With a maximum lifting weight of up to 80 tonnes, Grove itself backs it with a two-year standard warranty, indicative of the manufacturer’s faith in its performance and reliability – something Adrian points out was a key “reason” the customer decided to “stay with those two cranes”.
“They were proven, they had very good utilisation, and that was with mid-range hours on them”, says Adrian. “The reliability was the key factor because shipments can be minimum two weeks and often three to four weeks in between parts and suppliers getting access to the island. However, those cranes certainly were well-suited for the environment and terrain that they needed to work within.”
Taking delivery of the cranes in March from their US factory, Adrian says WATM was able to hold the cranes at their facility in order to add features such as rust protection measures – tailoring their work to make sure the “longevity” was going to be “where it needed to be” in an environment such as the ports and wharfs on Cocos Islands.
Additional to tailoring work to their customer’s specific needs, WATM also holds a preventative maintenance program where technicians – “experienced Grove Manitowoc mechanics” – are sent to the location of the crane, in addition to some “basic training” conducted with site personnel to ensure that customers in remote locations can access whatever support they need as soon as they can obtain it.
“All of this is because we want to make sure we’ve got the right people and the right in-house support for a product that is well entrenched in the WA market,” says Adrian.
“Finding good people has been an absolute challenge over the last couple of years, but we’ve got more technicians now than we’ve ever had in our WATM 49-year history; for me that’s critical to ensure the support is provided to the product that we back.”
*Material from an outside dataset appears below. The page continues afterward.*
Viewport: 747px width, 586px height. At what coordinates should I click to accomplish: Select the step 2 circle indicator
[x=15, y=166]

Further to catering to the demands of customers operating on remote islands, WATM has also seen demand for their products in mining sites across the state and, once again, Grove was the name at the tip of everyone’s tongue – this time, in the 150XL edition.
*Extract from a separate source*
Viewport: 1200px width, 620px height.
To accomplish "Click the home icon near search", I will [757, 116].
“Obviously, that’s (Grove GMK 5150XL) a great crane,” says Adrian. “It features a 69mmain boom and a very good taxi chart, making it easy for that crane to move both between an urban environment as well as the long boom for mine site works.”
“It was a no-brainer for one of our largest proven customers to actually be the first to take delivery of that in WA,” he adds.
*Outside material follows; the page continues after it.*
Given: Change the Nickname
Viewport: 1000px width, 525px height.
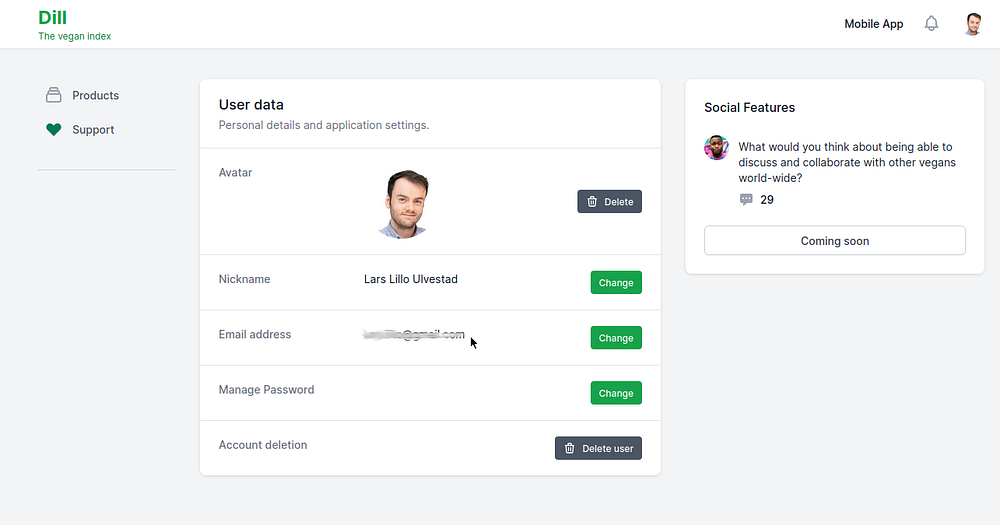Looking at the screenshot, I should [x=615, y=283].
Also taking delivery of the GMK5150XL in March and undergoing mine site spec modification, CraneSafe inspection and road registration at the Department of Transport in WA, Adrian says the crane should be out in the Pilbara as soon as May.
“The operators loved the Groves; they did not want to go away from the Grove product,” he says. “The key issue for them was holding a proven understanding of the capability of the crane as well as it being a very comfortable, proven, reliable machine.”
However, as Adrian outlined, safety is also at the forefront of his mission as CEO at WATM, something taken into account when initially taking delivery of both the GMK5150XL and the GRT880s. Saying they “don’t come standard” and that the safety process revolves around “making sure” that all of the protection measures for working at heights are “put in place”, Adrian says WATM wants to “exceed safety requirements on site”.
“WATM specialises and customises our cranes for our customers’ specific requirements”, he says. “So that’s everything from air-actuated handrails up on the deck, to modifying ladders, and ensuring proper grab points are where they need to be.”
“Additionally, we lowered the rear chain boxes and timber boxes so that it can all be done from ground level, meaning you don’t need a platform ladder to access the rear chain boxes anymore,” he adds.
“Essentially, it’s just making sure that everything is done the way it needs to, and that it’s safe and it can handle all the terrain and the challenges that’s thrown at it from the site it’s operating on.”